Björn Ursing: Physicians new role in AI driven healthcare

”AI could be the key we need for tomorrow’s healthcare, but it is not a stand-alone tool”, writes Björn Ursing in a column about how the role for physicians changes in the era of AI.

AI is the new tool turning everything up-side-down in healthcare. New applications are developed to enhance diagnostics and to make processes more efficient. The physician’s role in the new healthcare system is debated and defended. The idea to let computers have the control over our health is frightening and the need for a human interaction when ill, is a factor not to be neglected. Physicians protect their role and, in many cases, dismiss the help of AI driven diagnostics as being unreliable.

During the 20th century medical science has taken tremendous steps forward and molecular biology has given us a wealth of information on everything from blood types and glucose levels to markers to cancer and pregnancy. Although these tools all have been far from perfect in their early stages, they are now standard routine in most healthcare facilities. Few prefer to trust readings from healers using molted lead and weather changes than molecular or physical markers as means of diagnosis.

There is very little guessing from physicians regarding results from diagnostic tools and results from tests using molecular biology or chemistry and they are regularly trusted. Now AI is introduced to healthcare and takes some of the analysis of collecting data and making diagnosis, from the physician.

When AI is fully developed and integrated into healthcare, will the physician be obsolete or what will the role of the physician be? What is left of the physician’s role when gathering data and setting diagnosis is taken over by science? This is a question that should be addressed to properly integrate new science as AI into healthcare and when designing education for future generations of physicians.

The role of a human being that can understand and give the hard messages to patients cannot easily be substituted by a computer. When the diagnosis is performed there can still be a long way to go before a decision is made on how the patient should be treated. Human factor like mental state and stability, work, and outlook on life might have great influence on how the patient should be treated or cured.

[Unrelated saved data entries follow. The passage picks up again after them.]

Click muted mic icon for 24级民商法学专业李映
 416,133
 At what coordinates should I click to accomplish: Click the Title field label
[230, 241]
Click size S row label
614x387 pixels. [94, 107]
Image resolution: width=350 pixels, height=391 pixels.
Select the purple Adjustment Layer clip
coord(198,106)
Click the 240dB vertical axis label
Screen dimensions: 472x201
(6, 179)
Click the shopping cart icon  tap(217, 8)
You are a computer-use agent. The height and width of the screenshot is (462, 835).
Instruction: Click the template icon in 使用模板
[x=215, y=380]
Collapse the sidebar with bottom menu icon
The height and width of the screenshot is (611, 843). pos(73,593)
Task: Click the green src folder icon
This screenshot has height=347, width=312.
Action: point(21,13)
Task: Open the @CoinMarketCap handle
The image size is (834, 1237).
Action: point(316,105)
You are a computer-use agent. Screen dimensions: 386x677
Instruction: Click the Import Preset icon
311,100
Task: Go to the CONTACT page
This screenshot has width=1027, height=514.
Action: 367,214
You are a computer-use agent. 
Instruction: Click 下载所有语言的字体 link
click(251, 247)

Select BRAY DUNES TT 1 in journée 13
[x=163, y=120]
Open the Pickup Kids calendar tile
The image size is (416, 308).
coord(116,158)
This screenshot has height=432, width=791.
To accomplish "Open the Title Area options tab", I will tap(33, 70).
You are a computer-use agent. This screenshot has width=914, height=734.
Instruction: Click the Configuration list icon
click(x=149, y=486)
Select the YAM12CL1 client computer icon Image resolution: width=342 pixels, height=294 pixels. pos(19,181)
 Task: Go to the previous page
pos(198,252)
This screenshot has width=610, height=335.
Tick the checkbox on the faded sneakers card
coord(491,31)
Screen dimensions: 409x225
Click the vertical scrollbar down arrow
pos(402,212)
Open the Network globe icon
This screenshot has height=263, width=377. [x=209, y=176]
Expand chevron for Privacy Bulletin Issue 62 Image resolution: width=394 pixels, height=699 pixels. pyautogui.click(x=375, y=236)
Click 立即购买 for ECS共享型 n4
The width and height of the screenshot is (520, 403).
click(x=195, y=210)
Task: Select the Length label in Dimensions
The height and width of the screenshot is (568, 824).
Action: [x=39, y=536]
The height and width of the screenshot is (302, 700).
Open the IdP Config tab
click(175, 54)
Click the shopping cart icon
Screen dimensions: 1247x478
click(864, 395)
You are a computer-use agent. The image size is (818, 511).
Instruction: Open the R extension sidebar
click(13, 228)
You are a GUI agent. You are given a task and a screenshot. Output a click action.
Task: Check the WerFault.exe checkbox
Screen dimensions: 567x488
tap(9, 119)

The coming generations of physicians should be able to understand the whole body and ways to treat malignancies. But the most important role will be the interaction with the patient. Much of the education should therefor prepare the physicians for, not only understand the science of medicine, but even more than today, focus on psychology and the doctor-patient interaction. AI could be the key we need for tomorrow’s healthcare, but it is not a stand-alone tool. We need to change with it.